__Tasks to carry out__
1. From the pensions article below, write out the passage starting with "The organisations were" and going on through "schemes will submit.", word for word.
2. Rewrite the paragraph of the pensions article below that begins "The proposed document could also prove expensive" in shorter form, keeping its main facts.

__Document text__

Defined Benefit

The Pensions Regulator’s (TPR) proposal for scheme statements of strategy will create significant additional and unnecessary workloads for trustee boards, industry professionals have warned.

The proposed document could also prove expensive for schemes to complete, with Hymans Robertson estimating that gathering the amount of information required could add approximately 20% to the cost of a valuation for a “typical” scheme.

The Association of Professional Pension Trustees (APPT), meanwhile, said the extra requirements and costs could “diminish the sustainability” of defined benefit (DB) schemes, particularly those with less than £50m in assets.

The organisations were among those responding to TPR’s consultation on the statement of strategy document, which closes this week (16 April).

Laura McLaren, head of DB actuarial consulting at Hymans Robertson, said the amount of information requested was “onerous” and “disproportionate” to the needs of the regulator.

“As a submission for the regulator’s eyes only, the statement of strategy has little value for the schemes themselves beyond compliance,” she said. “It would be helpful to know what TPR, as a ‘proportionate’ regulator, is going to do with all the information that schemes will submit.

“Asking for so much information misses the point of what’s meant to be a regulatory ‘filter’. A better approach could be that, once TPR has screened schemes it wishes to investigate further, it can ask for more information where relevant.”

McLaren urged TPR to make the documents easier for schemes to complete, using “pre-populated sections or automation where practical”.

‘Endless items of data’

The APPT was particularly concerned about the scale of the data requests involved in the statement of strategy.

APPT chair Harus Rai said: “The statement of strategy that will need to be completed for schemes is very lengthy with endless items of data, as outlined in the example document released as part of the consultation.

“Our members feel that the [document] needs to be materially cut down as in our view only a minority of the data items it is proposed to collect is helpful and the rest do not add value or clarity.”

Rai said the regulator should seek to avoid duplication of data collection, instead making use of information already provided through scheme returns.

The APPT argued that much of the data within statements of strategy would become “stale” soon after submission, and questioned how useful such information would be.

__Document and screenshot pointing entries__
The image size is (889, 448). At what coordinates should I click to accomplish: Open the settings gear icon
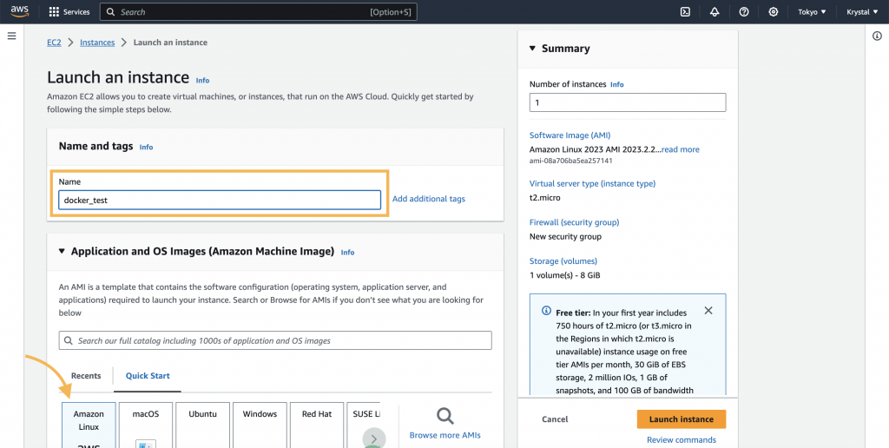tap(774, 12)

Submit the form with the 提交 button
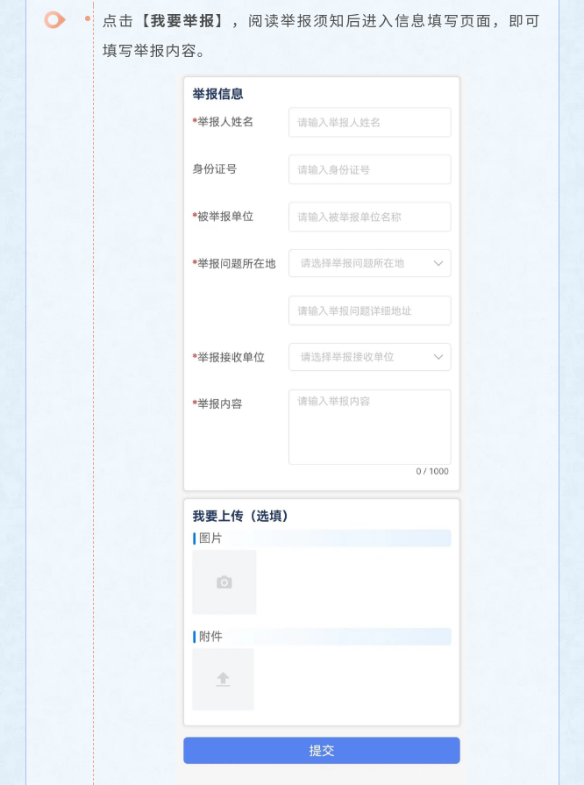click(x=321, y=751)
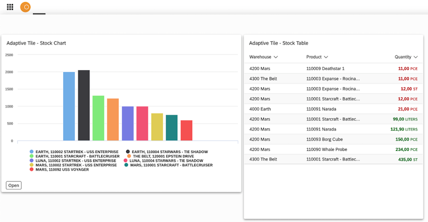428x222 pixels.
Task: Click the blue legend dot for EARTH USS Enterprise
Action: pos(32,151)
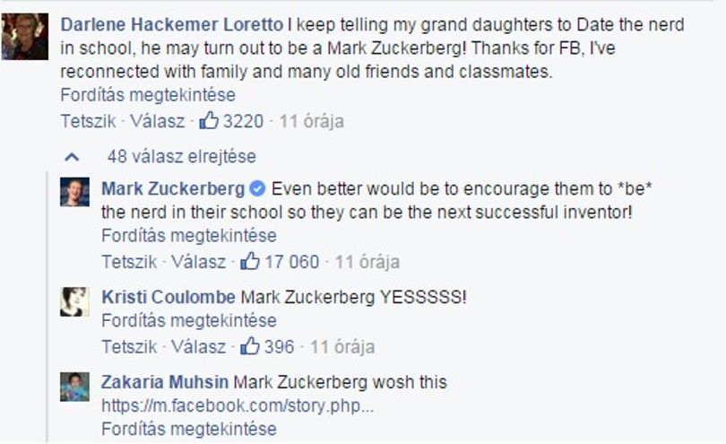Click the thumbs-up icon showing 3220 likes
The width and height of the screenshot is (726, 444).
209,120
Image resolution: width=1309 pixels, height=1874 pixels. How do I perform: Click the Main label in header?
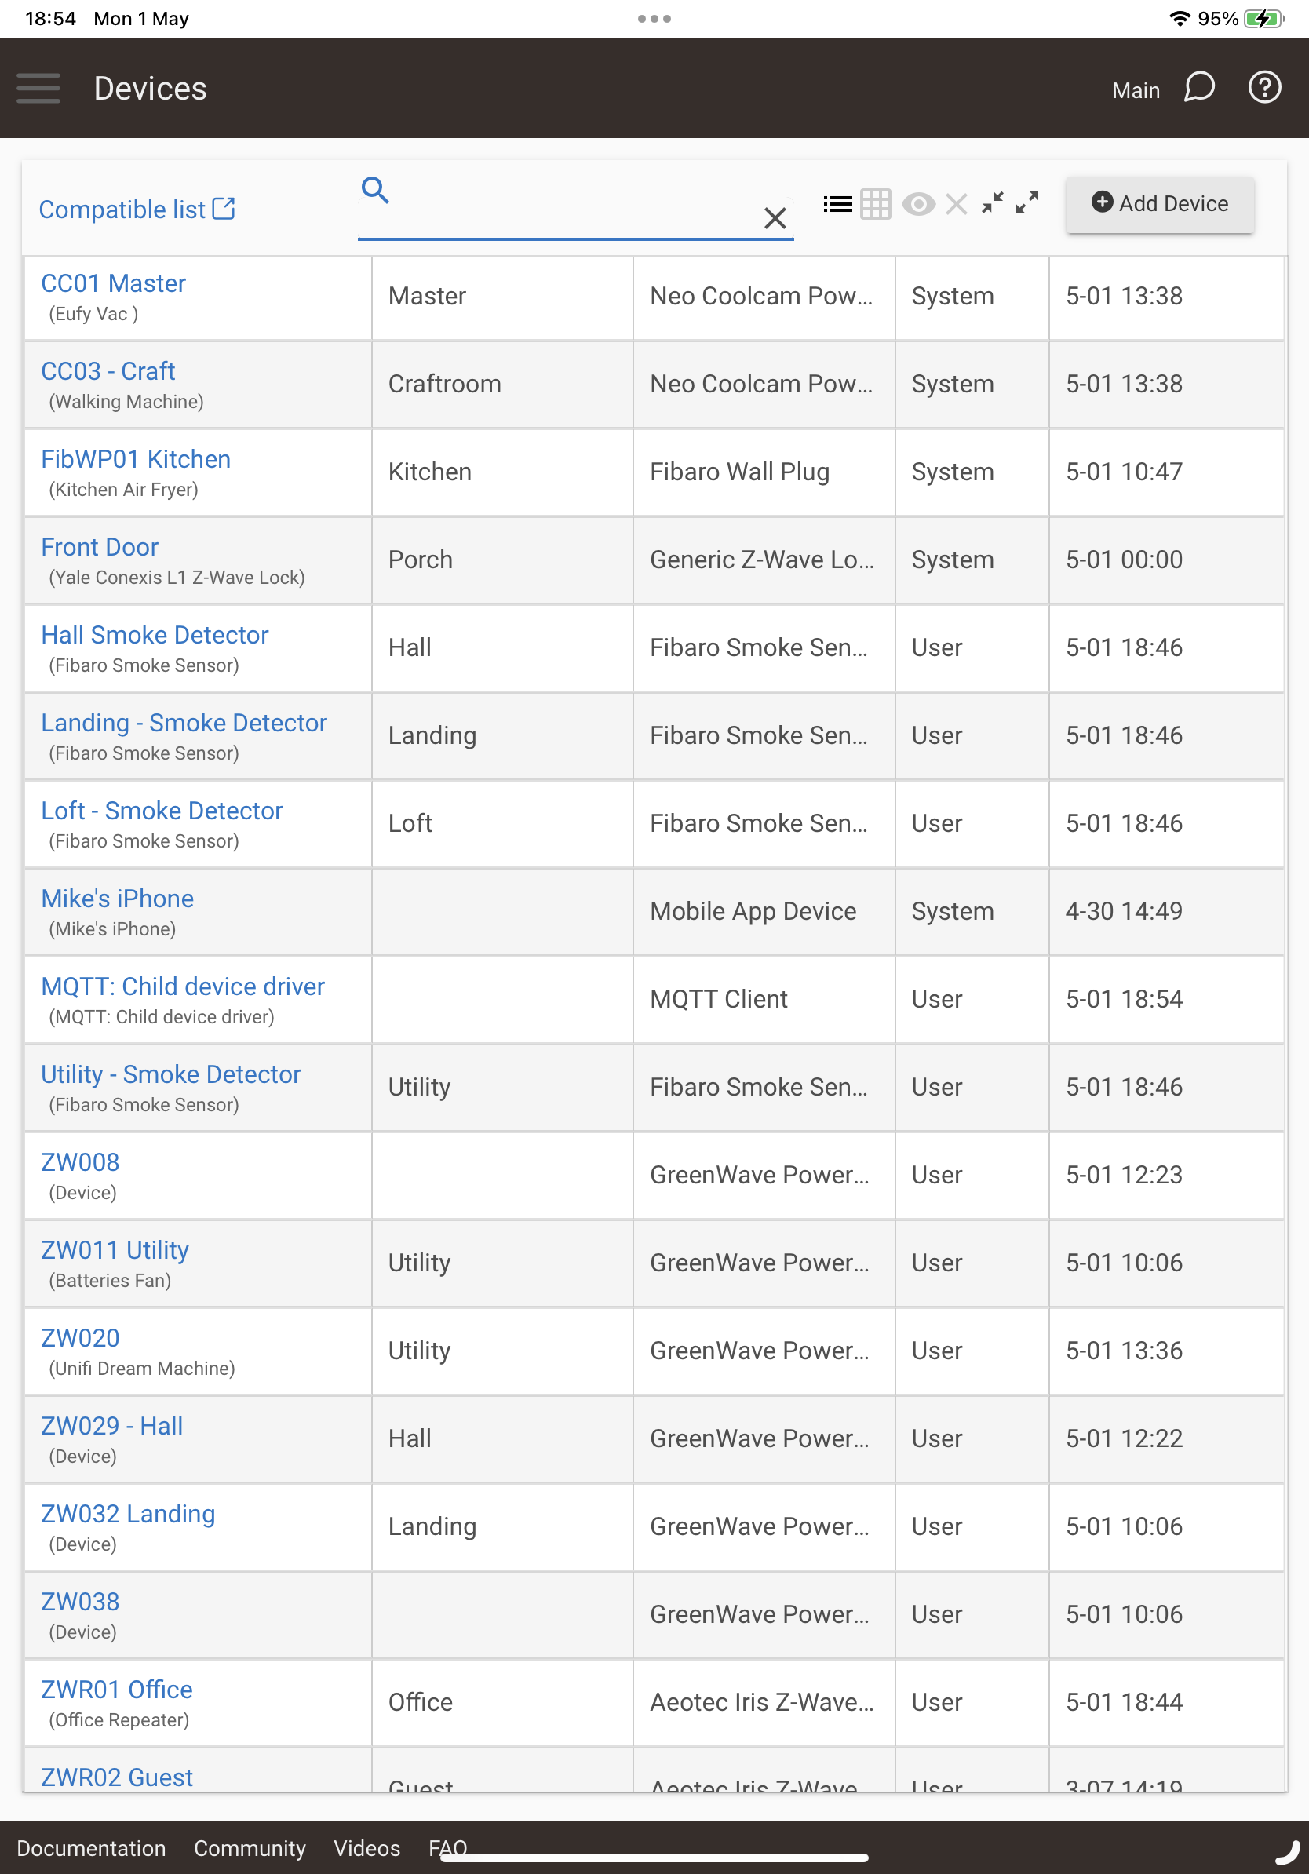point(1135,90)
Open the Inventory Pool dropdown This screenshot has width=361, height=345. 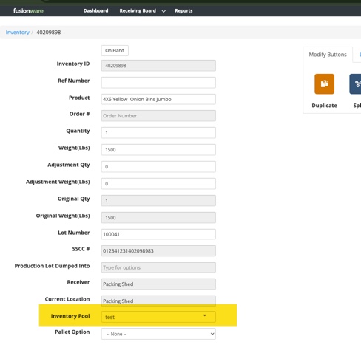pyautogui.click(x=158, y=317)
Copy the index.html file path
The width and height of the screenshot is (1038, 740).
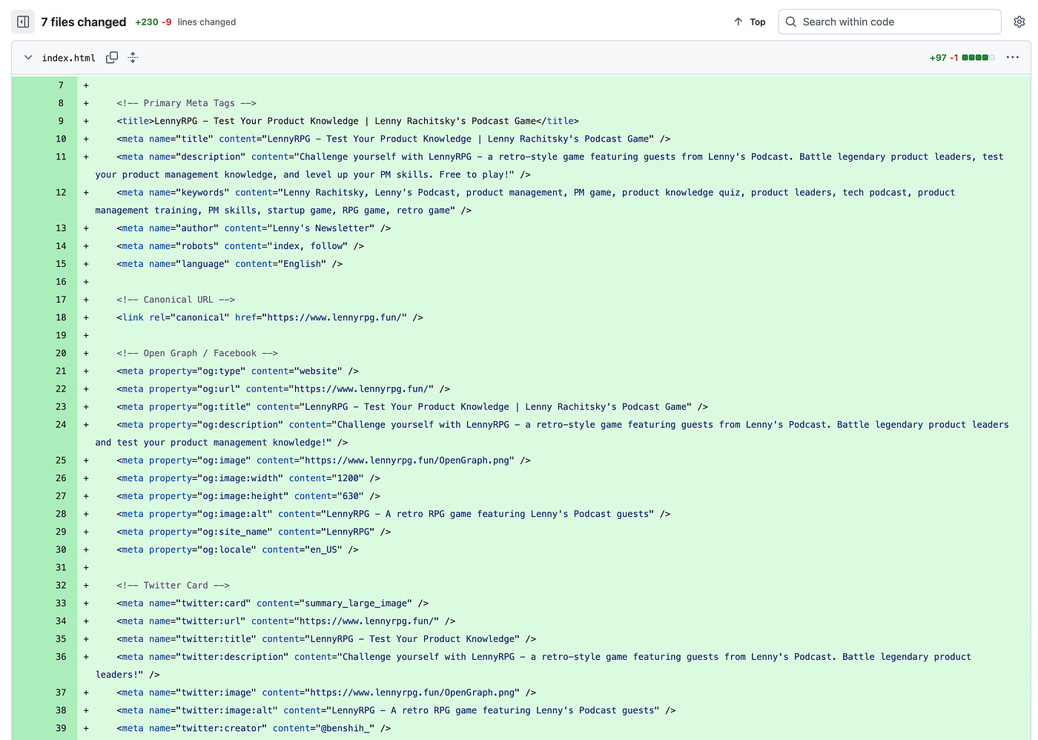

__Final answers__
1.
The organisations were among those responding to TPR’s consultation on the statement of strategy document, which closes this week (16 April).

Laura McLaren, head of DB actuarial consulting at Hymans Robertson, said the amount of information requested was “onerous” and “disproportionate” to the needs of the regulator.

“As a submission for the regulator’s eyes only, the statement of strategy has little value for the schemes themselves beyond compliance,” she said. “It would be helpful to know what TPR, as a ‘proportionate’ regulator, is going to do with all the information that schemes will submit.

2. Hymans Robertson estimates that gathering the information the proposed document requires could add about 20% to the cost of a valuation for a "typical" scheme, making it potentially expensive to complete.